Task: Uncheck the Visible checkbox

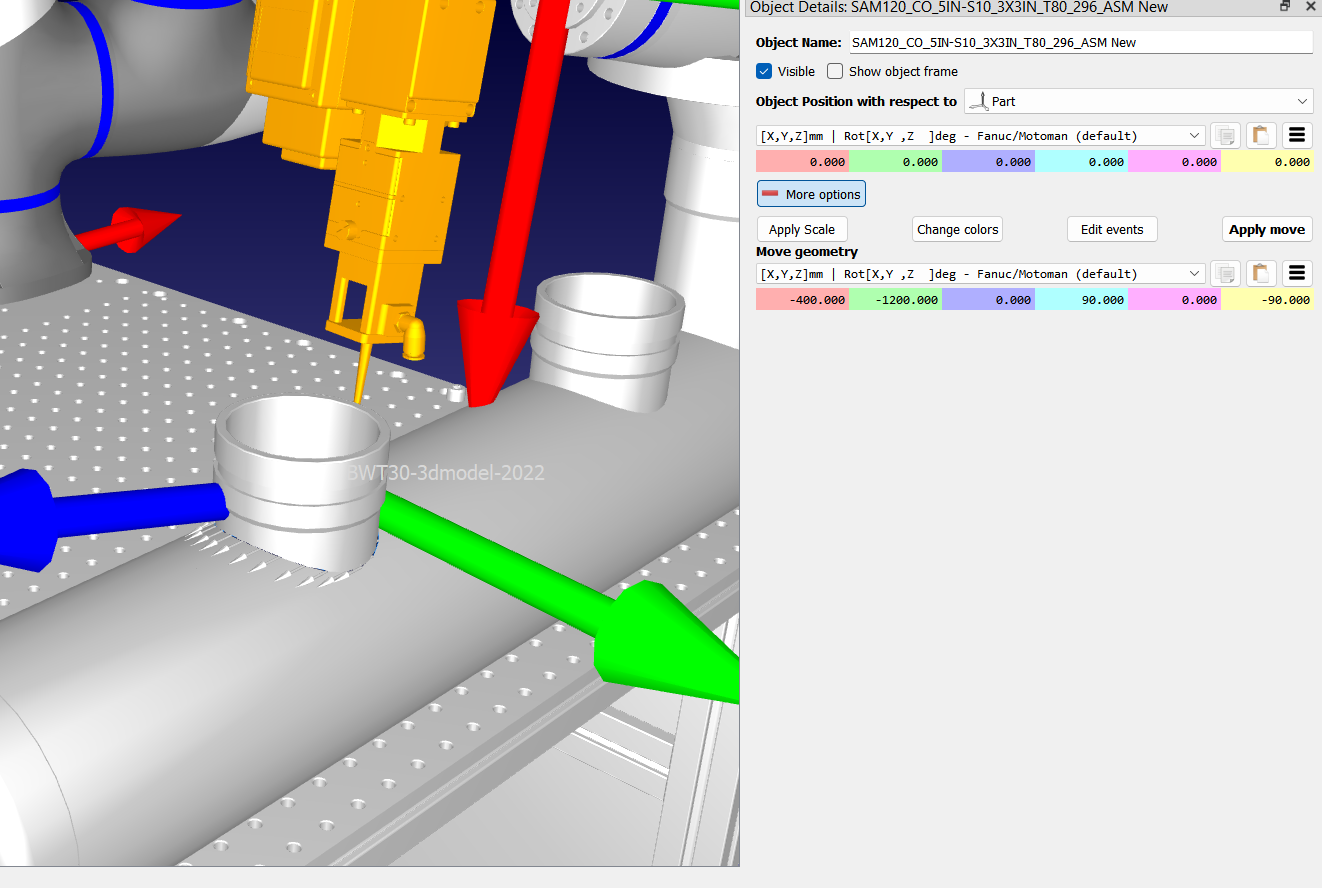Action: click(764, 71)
■ ■ ■ ■ ■ ■ ■
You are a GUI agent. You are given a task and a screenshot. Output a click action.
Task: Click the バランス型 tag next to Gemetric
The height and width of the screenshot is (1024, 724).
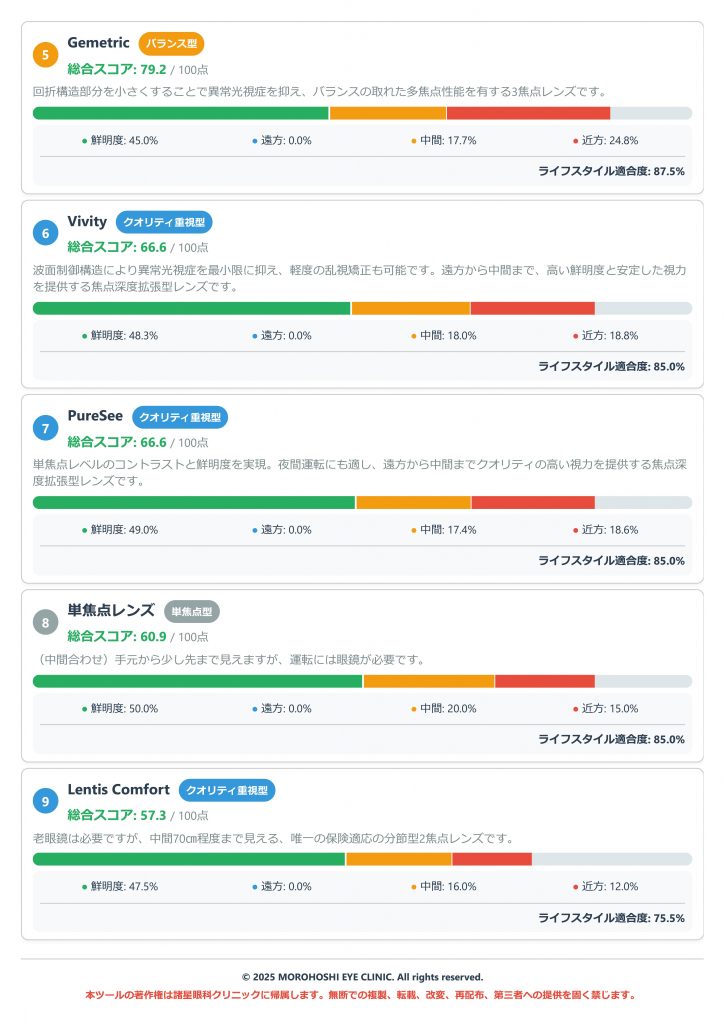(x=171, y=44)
■ ■ ■ ■ ■ ■ ■
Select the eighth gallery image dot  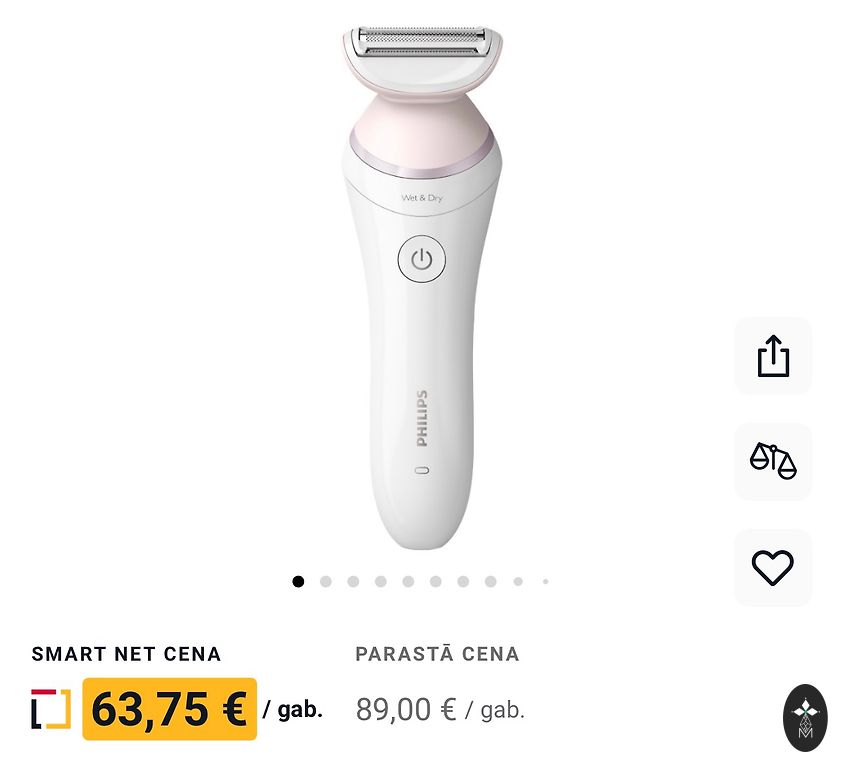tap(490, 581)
■ ■ ■ ■ ■ ■ ■
What the task asks:
Rewrite the stretch of lines from the one containing "You are a GUI" through the one containing "(x=171, y=44)", replacing "screenshot" with "image" and changing nothing else. Leave the pictures out.

Solution to this exercise:
You are a GUI agent. You are given a task and a image. Output a click action.
Task: Click the バランス型 tag next to Gemetric
The height and width of the image is (1024, 724).
(x=171, y=44)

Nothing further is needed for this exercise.